I understand the whole concept of dither fish and what purpose they have in a cichlid tank. I'm just wondering how well they work when the cichlid(s) get big enough to eat the dither fish...are there certain species that cichlids leave alone or would I have to eventually buy bigger dither fish that the cichlids would leave alone.

also, I would think that the dither fish(usually tropical community fish) would get beat up or chased around a lot by the cichlids. for example, I've read somewhere about people using neons/cardinals to make jack dempseys come out from hiding. Since JD's are known to be pretty aggressive, I would think that the neons would get eaten or at least beat up. 

my fiance has flamebacks(i don't know the scientific name) which cower in the corner of the tank whenever someone comes up to the tank. they are beautiful fish, but i'd like to help her resolve the hiding problem without having to buy dither fish all the time. these fish don't get very big, but i'm still thinking that neons will get chewed up.

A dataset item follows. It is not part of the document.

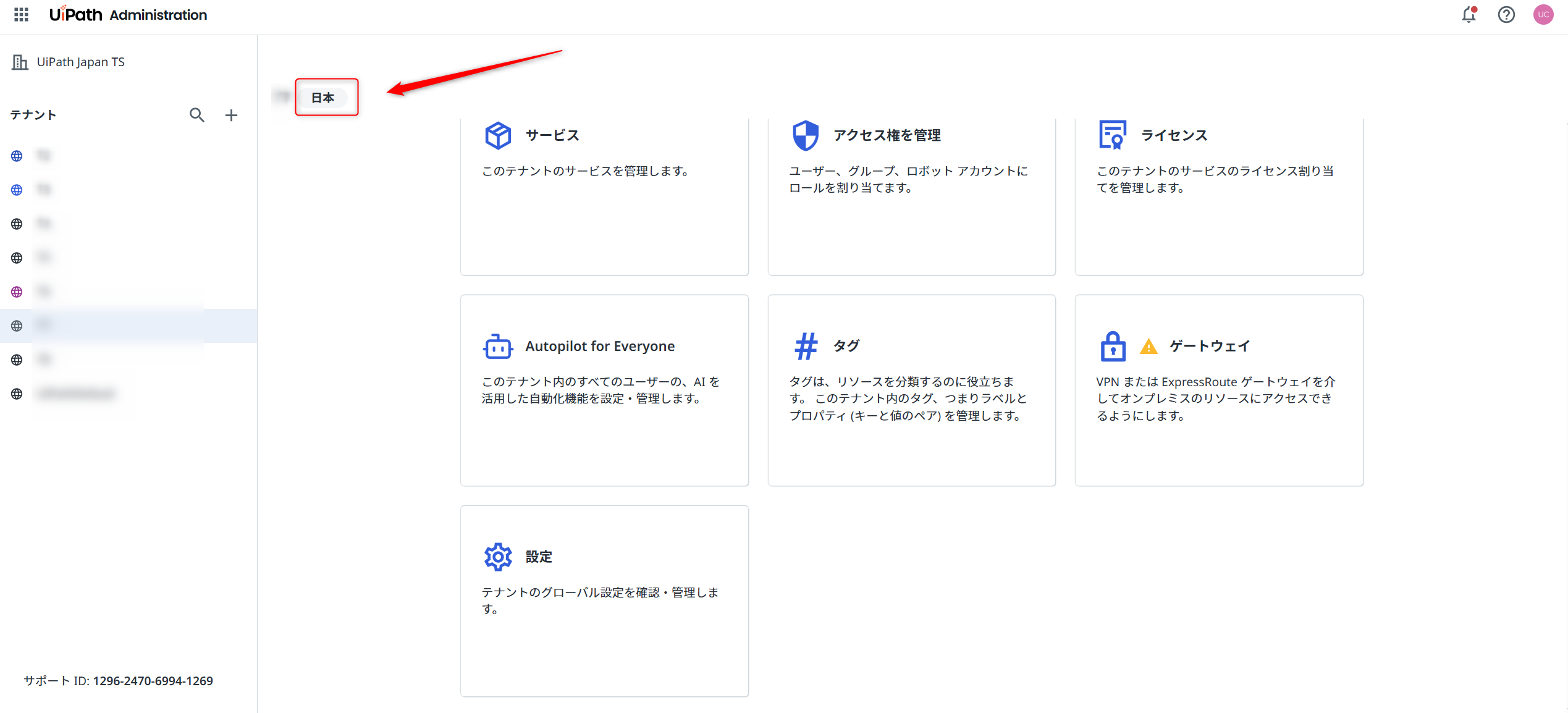1568x713 pixels.
Task: Click the 日本 region chip
Action: (322, 98)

could someone please help teach me about this?


----------



## Betta man (Mar 25, 2011)

Maybe try large platy females. They should be large enough. And if you get fry from them, the jack dempseys will get feeder fish.


----------



## arch aquatics (Feb 28, 2012)

i prefer to use white cloud as dither or rummy nose

fast and look good while being fast!


----------



## P.senegalus (Aug 18, 2011)

Danios are good dither fish. If your tank is big enough you could get some giant danios.


----------



## lohachata (Jan 27, 2006)

Xystichromis sp. "flameback".......this is a species of cichlid from Lake Victoria in Africa....
they require hard alkaline water..PH 8.6+..they need lots of rock piles for hiding places..with that they will feel secure and safe and will be out and about all the time..they don't need dither fish.


----------



## Fuzz (Jan 27, 2012)

lohachata said:


> Xystichromis sp. "flameback".......this is a species of cichlid from Lake Victoria in Africa....
> they require hard alkaline water..PH 8.6+..they need lots of rock piles for hiding places..with that they will feel secure and safe and will be out and about all the time..they don't need dither fish.


thanks dude. i didn't realize there are several different fish with the "flameback" common name. I'm not sure which is which, but it sounds like you got the right one. i know it's from victoria. I'll have to look into getting some rocks. thanks a lot! good to know that I don't need to worry about dither fish for that tank


----------



## Fuzz (Jan 27, 2012)

As a confirmation, they are Kyoga flamebacks. Very passive Lake Victorian cichlids that get to be about 4 inches max. 

Also, the dither fish worked almost immediately. We ended up putting Australian Rainbowfish in there(they were cheap, so why not?) I know that the rainbowfish get to be bigger than the flamebacks, but that's okay. They're leaving each other alone and the male Kyoga flamebacks are coloring up really nice. Totally glad we got it all figured out. I'll post pics on here if I think about it.

Thanks for the help, guys!


----------